(Records supplied)

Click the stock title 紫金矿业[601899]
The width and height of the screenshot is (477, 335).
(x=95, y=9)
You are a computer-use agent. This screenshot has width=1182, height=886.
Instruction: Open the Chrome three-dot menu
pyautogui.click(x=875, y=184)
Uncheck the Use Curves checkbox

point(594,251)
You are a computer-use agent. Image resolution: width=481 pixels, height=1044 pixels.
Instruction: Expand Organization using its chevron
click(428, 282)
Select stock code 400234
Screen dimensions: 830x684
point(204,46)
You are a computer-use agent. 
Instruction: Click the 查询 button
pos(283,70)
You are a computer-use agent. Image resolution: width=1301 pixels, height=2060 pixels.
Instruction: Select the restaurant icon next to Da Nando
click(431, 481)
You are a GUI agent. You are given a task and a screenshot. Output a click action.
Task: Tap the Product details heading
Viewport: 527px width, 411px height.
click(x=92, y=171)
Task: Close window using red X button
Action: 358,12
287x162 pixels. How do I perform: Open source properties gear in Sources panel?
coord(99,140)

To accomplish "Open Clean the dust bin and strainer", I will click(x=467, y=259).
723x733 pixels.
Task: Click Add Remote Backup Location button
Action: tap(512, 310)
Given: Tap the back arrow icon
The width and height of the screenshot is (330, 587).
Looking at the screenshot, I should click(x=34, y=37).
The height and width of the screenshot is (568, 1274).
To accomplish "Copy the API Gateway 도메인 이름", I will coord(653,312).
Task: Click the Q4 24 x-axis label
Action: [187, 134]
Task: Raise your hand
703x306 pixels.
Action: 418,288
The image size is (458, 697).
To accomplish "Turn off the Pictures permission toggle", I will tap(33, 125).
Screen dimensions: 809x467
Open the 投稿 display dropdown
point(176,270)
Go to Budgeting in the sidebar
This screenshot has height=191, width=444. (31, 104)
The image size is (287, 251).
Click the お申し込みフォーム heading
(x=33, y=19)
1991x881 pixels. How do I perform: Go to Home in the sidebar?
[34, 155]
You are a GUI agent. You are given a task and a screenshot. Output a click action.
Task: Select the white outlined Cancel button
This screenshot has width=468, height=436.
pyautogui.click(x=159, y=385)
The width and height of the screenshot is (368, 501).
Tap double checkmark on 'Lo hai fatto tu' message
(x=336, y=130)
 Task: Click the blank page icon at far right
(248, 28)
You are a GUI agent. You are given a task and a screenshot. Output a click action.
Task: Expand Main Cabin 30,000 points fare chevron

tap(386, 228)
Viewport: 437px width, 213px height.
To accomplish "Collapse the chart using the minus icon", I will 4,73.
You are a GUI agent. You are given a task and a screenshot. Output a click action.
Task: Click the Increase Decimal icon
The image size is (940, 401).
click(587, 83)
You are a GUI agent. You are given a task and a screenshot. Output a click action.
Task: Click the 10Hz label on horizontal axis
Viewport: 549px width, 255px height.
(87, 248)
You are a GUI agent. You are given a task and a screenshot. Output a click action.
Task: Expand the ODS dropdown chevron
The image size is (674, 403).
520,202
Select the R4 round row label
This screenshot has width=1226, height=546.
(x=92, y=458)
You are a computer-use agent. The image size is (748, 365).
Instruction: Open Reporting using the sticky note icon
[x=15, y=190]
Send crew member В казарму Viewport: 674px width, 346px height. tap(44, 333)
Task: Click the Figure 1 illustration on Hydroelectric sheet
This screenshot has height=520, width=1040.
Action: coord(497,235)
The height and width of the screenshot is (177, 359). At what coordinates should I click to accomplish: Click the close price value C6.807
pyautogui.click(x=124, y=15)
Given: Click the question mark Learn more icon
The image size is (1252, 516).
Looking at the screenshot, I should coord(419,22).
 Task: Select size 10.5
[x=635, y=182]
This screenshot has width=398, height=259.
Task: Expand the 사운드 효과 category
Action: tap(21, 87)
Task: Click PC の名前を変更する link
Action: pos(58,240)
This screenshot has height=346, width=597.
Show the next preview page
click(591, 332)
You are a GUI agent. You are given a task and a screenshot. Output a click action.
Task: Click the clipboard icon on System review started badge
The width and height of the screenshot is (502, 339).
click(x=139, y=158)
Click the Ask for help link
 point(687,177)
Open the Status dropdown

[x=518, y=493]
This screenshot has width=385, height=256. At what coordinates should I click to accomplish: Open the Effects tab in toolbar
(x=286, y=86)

(End Records supplied)

**Required action**
The entries above are to be output exactly as they appear.

**Exercise solution**
Click the stock title 紫金矿业[601899]
The width and height of the screenshot is (477, 335).
(x=95, y=9)
You are a computer-use agent. This screenshot has width=1182, height=886.
Instruction: Open the Chrome three-dot menu
pyautogui.click(x=875, y=184)
Uncheck the Use Curves checkbox

point(594,251)
You are a computer-use agent. Image resolution: width=481 pixels, height=1044 pixels.
Instruction: Expand Organization using its chevron
click(428, 282)
Select stock code 400234
Screen dimensions: 830x684
point(204,46)
You are a computer-use agent. 
Instruction: Click the 查询 button
pos(283,70)
You are a computer-use agent. Image resolution: width=1301 pixels, height=2060 pixels.
Instruction: Select the restaurant icon next to Da Nando
click(431, 481)
You are a GUI agent. You are given a task and a screenshot. Output a click action.
Task: Tap the Product details heading
Viewport: 527px width, 411px height.
click(x=92, y=171)
Task: Close window using red X button
Action: 358,12
287x162 pixels. How do I perform: Open source properties gear in Sources panel?
coord(99,140)

To accomplish "Open Clean the dust bin and strainer", I will click(x=467, y=259).
723x733 pixels.
Task: Click Add Remote Backup Location button
Action: tap(512, 310)
Given: Tap the back arrow icon
The width and height of the screenshot is (330, 587).
Looking at the screenshot, I should click(x=34, y=37).
The height and width of the screenshot is (568, 1274).
To accomplish "Copy the API Gateway 도메인 이름", I will coord(653,312).
Task: Click the Q4 24 x-axis label
Action: [187, 134]
Task: Raise your hand
703x306 pixels.
Action: 418,288
The image size is (458, 697).
To accomplish "Turn off the Pictures permission toggle", I will tap(33, 125).
Screen dimensions: 809x467
Open the 投稿 display dropdown
point(176,270)
Go to Budgeting in the sidebar
This screenshot has height=191, width=444. (31, 104)
The image size is (287, 251).
Click the お申し込みフォーム heading
(x=33, y=19)
1991x881 pixels. How do I perform: Go to Home in the sidebar?
[34, 155]
You are a GUI agent. You are given a task and a screenshot. Output a click action.
Task: Select the white outlined Cancel button
This screenshot has width=468, height=436.
pyautogui.click(x=159, y=385)
The width and height of the screenshot is (368, 501).
Tap double checkmark on 'Lo hai fatto tu' message
(x=336, y=130)
 Task: Click the blank page icon at far right
(248, 28)
You are a GUI agent. You are given a task and a screenshot. Output a click action.
Task: Expand Main Cabin 30,000 points fare chevron

tap(386, 228)
Viewport: 437px width, 213px height.
To accomplish "Collapse the chart using the minus icon", I will 4,73.
You are a GUI agent. You are given a task and a screenshot. Output a click action.
Task: Click the Increase Decimal icon
The image size is (940, 401).
click(587, 83)
You are a GUI agent. You are given a task and a screenshot. Output a click action.
Task: Click the 10Hz label on horizontal axis
Viewport: 549px width, 255px height.
(87, 248)
You are a GUI agent. You are given a task and a screenshot. Output a click action.
Task: Expand the ODS dropdown chevron
The image size is (674, 403).
520,202
Select the R4 round row label
This screenshot has width=1226, height=546.
(x=92, y=458)
You are a computer-use agent. The image size is (748, 365).
Instruction: Open Reporting using the sticky note icon
[x=15, y=190]
Send crew member В казарму Viewport: 674px width, 346px height. tap(44, 333)
Task: Click the Figure 1 illustration on Hydroelectric sheet
This screenshot has height=520, width=1040.
Action: coord(497,235)
The height and width of the screenshot is (177, 359). At what coordinates should I click to accomplish: Click the close price value C6.807
pyautogui.click(x=124, y=15)
Given: Click the question mark Learn more icon
The image size is (1252, 516).
Looking at the screenshot, I should coord(419,22).
 Task: Select size 10.5
[x=635, y=182]
This screenshot has width=398, height=259.
Task: Expand the 사운드 효과 category
Action: tap(21, 87)
Task: Click PC の名前を変更する link
Action: pos(58,240)
This screenshot has height=346, width=597.
Show the next preview page
click(591, 332)
You are a GUI agent. You are given a task and a screenshot. Output a click action.
Task: Click the clipboard icon on System review started badge
The width and height of the screenshot is (502, 339).
click(x=139, y=158)
Click the Ask for help link
 point(687,177)
Open the Status dropdown

[x=518, y=493]
This screenshot has width=385, height=256. At what coordinates should I click to accomplish: Open the Effects tab in toolbar
(x=286, y=86)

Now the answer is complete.